VAT levy could help with other taxes

KARACHI:
The government may be getting much more than just revenues when it begins to levy the Value Added Tax (VAT) beginning July 1, 2010.

It may finally have created an incentive for businesses to declare their full revenues when filing for taxes. Left to its own devices, the government of Pakistan would never have imposed the tax, if only to avoid the inevitable protests and declarations of “rejection” from all and sundry trade associations. But the absolute insistence of the International Monetary Fund (IMF), which is currently the only sugar-daddy the government can turn to right now, tipped the balance in the favour of such an imposition.

However, a key area where the government seems to have made a mistake is to explain how the Value Added Tax works. Unlike the current General Sales Tax, which is only levied at the retail level, the Value Added Tax is levied at all stages of production. For example, a car has several stages of production. In the first stage, a steel mill buys iron ore to make steel. VAT is levied on the difference between the cost of the iron ore and the price at which the mill sells its steel.
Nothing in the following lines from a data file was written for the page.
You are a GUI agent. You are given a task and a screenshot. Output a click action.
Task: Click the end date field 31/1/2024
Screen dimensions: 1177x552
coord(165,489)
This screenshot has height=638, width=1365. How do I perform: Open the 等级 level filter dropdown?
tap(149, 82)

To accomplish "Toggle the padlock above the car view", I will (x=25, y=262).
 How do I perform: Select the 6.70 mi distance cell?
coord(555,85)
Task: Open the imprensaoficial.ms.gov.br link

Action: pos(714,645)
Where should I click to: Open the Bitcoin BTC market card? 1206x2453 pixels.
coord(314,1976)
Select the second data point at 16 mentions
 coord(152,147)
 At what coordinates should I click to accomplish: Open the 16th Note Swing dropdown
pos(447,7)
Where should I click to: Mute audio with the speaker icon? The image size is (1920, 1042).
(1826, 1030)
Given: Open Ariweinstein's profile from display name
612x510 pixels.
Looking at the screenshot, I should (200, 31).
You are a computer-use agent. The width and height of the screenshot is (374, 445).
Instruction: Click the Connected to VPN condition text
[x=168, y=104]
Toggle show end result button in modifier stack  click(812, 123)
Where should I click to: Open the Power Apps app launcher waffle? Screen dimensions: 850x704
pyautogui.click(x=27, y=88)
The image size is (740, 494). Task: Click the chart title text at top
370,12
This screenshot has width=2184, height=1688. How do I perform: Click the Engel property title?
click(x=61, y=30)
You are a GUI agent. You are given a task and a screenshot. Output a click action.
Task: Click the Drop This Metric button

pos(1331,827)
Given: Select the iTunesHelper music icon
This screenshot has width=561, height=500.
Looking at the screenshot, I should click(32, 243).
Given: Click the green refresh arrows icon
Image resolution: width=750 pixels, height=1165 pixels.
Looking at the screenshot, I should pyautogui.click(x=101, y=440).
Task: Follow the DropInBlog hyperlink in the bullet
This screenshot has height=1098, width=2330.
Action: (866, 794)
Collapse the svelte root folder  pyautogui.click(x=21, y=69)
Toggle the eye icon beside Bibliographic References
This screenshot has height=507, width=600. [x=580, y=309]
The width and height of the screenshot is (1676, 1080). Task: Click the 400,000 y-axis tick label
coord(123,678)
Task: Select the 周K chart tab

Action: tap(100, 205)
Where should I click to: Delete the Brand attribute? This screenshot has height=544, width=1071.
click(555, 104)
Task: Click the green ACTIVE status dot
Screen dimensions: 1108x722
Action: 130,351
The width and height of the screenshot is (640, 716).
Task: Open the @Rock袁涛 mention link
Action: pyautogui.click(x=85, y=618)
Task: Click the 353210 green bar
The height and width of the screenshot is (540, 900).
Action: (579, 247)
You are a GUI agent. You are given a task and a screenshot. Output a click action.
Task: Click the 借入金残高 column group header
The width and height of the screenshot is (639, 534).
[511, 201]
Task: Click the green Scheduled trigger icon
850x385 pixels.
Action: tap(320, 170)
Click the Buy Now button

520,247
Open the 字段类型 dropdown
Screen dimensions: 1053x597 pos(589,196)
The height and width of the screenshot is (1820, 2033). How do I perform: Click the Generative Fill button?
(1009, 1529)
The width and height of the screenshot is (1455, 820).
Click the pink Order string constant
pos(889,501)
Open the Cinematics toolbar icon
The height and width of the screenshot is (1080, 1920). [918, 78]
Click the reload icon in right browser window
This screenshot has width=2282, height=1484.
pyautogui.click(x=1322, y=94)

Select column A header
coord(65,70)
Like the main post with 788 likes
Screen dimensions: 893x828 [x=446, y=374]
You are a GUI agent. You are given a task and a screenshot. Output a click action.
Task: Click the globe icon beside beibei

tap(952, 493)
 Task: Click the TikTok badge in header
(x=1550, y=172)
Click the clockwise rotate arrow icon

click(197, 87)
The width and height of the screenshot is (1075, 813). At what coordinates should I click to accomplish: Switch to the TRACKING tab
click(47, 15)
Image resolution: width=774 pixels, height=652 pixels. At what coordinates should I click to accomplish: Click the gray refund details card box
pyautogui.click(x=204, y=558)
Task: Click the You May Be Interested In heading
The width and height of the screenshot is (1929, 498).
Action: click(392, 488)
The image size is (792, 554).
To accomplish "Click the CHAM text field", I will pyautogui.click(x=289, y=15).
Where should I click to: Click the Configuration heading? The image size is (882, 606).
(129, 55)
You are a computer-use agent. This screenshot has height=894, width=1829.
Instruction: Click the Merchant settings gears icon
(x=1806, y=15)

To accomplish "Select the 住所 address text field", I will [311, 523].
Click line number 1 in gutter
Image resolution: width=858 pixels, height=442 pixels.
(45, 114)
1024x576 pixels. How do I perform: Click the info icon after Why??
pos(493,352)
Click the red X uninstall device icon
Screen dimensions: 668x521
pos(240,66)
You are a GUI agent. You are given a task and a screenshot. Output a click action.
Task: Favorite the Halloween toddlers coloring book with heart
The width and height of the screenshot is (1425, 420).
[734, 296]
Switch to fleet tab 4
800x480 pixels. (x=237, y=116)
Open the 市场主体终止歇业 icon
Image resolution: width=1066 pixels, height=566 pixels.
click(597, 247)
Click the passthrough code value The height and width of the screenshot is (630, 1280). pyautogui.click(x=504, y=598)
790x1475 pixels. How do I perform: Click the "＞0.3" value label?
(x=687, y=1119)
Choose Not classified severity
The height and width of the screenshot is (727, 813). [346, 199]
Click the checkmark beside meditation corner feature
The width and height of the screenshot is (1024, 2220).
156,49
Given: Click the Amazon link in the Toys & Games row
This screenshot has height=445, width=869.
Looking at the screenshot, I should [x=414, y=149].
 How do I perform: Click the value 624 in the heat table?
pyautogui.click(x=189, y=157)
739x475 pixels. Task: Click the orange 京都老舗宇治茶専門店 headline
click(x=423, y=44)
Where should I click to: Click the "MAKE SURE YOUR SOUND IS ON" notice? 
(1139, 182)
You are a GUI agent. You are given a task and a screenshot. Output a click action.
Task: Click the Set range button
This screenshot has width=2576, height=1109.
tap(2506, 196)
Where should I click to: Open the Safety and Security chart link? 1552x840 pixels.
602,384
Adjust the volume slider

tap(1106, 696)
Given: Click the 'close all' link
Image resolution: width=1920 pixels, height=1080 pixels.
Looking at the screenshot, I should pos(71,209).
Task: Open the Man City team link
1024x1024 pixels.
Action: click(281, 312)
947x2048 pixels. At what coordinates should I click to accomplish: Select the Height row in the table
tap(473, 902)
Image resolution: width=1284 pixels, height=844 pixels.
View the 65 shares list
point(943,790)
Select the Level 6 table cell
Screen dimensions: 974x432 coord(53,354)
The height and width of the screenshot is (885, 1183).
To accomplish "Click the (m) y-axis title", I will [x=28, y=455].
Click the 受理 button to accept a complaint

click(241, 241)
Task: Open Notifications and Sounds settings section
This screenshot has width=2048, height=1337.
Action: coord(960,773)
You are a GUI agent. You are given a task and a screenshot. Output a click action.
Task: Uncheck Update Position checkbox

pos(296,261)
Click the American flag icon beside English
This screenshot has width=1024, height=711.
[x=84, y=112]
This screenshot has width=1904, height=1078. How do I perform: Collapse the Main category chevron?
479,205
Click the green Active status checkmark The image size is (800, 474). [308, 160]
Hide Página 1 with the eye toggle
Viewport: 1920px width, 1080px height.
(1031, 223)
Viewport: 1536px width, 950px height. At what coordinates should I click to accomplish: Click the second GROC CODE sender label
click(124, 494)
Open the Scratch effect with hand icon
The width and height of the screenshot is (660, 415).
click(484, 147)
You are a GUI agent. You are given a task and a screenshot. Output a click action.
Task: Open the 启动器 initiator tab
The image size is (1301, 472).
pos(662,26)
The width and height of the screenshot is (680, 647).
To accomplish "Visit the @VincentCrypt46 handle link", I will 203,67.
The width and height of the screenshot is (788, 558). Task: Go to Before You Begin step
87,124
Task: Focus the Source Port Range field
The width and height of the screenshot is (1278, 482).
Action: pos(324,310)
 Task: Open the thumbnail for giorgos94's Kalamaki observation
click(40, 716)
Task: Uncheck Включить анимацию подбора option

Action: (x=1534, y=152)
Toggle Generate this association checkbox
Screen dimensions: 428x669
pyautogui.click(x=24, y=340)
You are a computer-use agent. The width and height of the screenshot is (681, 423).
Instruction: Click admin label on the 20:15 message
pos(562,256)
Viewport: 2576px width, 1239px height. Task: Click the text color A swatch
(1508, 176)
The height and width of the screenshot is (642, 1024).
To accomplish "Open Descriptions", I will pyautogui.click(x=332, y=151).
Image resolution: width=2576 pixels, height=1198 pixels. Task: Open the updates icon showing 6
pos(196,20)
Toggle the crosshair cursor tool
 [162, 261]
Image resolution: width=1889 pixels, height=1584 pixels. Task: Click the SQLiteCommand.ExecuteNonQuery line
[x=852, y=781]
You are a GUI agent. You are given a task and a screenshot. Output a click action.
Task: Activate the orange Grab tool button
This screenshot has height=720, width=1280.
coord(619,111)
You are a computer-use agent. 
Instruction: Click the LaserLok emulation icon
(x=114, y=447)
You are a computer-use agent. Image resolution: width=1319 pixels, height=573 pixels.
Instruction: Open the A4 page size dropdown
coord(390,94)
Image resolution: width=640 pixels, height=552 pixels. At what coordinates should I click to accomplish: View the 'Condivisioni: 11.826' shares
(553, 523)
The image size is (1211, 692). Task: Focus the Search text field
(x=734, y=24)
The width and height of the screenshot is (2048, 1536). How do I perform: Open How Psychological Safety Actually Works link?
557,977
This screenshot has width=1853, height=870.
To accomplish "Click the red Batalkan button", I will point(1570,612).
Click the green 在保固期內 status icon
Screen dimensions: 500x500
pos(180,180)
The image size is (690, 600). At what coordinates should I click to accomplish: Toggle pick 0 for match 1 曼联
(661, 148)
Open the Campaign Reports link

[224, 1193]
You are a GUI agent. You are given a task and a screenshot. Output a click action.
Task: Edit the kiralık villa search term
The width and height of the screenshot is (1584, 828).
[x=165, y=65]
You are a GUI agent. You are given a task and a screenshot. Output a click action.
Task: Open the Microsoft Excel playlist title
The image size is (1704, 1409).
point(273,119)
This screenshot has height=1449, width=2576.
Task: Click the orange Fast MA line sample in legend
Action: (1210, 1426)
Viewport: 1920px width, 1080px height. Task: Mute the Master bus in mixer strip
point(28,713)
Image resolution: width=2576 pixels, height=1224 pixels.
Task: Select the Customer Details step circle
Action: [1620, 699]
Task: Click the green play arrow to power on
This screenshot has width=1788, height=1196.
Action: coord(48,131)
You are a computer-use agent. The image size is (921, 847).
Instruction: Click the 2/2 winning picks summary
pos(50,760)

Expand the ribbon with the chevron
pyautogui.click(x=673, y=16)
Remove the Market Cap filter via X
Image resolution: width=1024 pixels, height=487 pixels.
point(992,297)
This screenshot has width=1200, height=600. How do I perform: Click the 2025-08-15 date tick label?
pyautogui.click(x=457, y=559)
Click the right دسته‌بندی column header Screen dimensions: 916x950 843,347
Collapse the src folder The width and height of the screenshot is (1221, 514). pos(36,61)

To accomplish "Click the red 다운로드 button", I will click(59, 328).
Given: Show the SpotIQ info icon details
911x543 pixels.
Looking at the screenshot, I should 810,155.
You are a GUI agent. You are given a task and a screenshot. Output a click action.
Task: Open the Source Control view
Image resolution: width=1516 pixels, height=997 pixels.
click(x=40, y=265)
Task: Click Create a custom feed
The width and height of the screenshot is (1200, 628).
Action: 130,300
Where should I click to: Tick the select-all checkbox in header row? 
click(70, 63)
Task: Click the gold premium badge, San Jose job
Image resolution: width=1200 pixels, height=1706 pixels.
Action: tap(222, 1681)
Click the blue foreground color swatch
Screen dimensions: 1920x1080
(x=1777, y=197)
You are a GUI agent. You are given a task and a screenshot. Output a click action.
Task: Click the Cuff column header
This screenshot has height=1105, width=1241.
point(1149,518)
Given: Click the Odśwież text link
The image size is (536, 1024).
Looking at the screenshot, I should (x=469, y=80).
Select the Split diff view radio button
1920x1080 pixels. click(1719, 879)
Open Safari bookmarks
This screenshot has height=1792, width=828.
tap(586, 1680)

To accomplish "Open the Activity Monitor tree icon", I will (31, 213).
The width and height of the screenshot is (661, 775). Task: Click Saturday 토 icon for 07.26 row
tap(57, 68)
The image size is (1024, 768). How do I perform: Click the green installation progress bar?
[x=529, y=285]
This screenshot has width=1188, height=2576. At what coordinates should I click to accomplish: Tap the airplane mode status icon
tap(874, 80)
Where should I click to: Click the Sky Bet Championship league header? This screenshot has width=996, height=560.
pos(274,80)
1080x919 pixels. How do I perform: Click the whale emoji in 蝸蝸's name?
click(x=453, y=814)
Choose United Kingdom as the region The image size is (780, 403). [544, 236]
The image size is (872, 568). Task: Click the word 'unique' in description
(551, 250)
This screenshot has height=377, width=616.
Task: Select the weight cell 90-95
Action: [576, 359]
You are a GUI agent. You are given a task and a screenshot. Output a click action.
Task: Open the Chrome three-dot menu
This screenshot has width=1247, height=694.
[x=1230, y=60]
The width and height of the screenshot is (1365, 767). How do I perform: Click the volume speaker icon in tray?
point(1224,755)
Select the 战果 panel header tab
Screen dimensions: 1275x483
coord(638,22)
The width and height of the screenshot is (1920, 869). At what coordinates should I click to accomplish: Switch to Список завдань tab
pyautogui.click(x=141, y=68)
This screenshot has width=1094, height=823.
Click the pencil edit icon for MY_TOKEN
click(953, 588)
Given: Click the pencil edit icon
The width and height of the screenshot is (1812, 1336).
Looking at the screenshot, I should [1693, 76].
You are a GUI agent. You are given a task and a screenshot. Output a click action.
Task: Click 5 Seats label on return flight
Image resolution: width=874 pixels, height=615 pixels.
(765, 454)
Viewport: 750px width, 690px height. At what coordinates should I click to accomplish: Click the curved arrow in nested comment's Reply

However, the way VAT normally works in other countries is that the steel mill pays the VAT on the full price of its product and then applies to the government to get a refund for the cost of its raw materials. The same procedure applies to the next stage, when the car parts manufacturer buys the steel and makes the car parts, paying the tax on the full price of its product and then later applying for a refund. The car manufacturer then does the same thing at the final stage of production.


As may be evident from the above, each manufacturer has an incentive to be truthful about how much they are selling and at what price they are both buying and selling. Any company that over-declares their costs or under-declares their revenues would be more easily caught since companies both before and after it in the production chain would be reporting the same figures as well. Any discrepancy would be easily detectable, especially if the government makes the process entirely automated.

Companies would have a hard time getting each other’s collaboration in tax evasion because over-declaring costs decreases the buyer’s tax liability but increases the seller’s taxes. The incentive not to cheat is deeply rooted in this tax. Twenty-nine of the 30 countries that make up the richcountry organisation, the OECD, impose the VAT with the degree of tax evasion estimated at 4 per cent to 17 per cent, according to The Economist, meaning that it is not entirely fool-proof.

But it is certainly much better than what exists right now in Pakistan. If most companies are declaring their revenues and expenses with relative accuracy, the government can have a more accurate estimate of how much they should owe in income taxes. The problem, of course, is that the government has yet to declare the precise details of how the tax will be levied. More importantly, Pakistanis are a creative bunch when it comes to devious activities.

And the levy of this tax will still not get rid of the problem of corruption and inefficiency at the FBR itself. Nonetheless, should the government choose, it has a very powerful tool available at its disposal in the VAT.

Published in the Express Tribune, May 11th, 2010.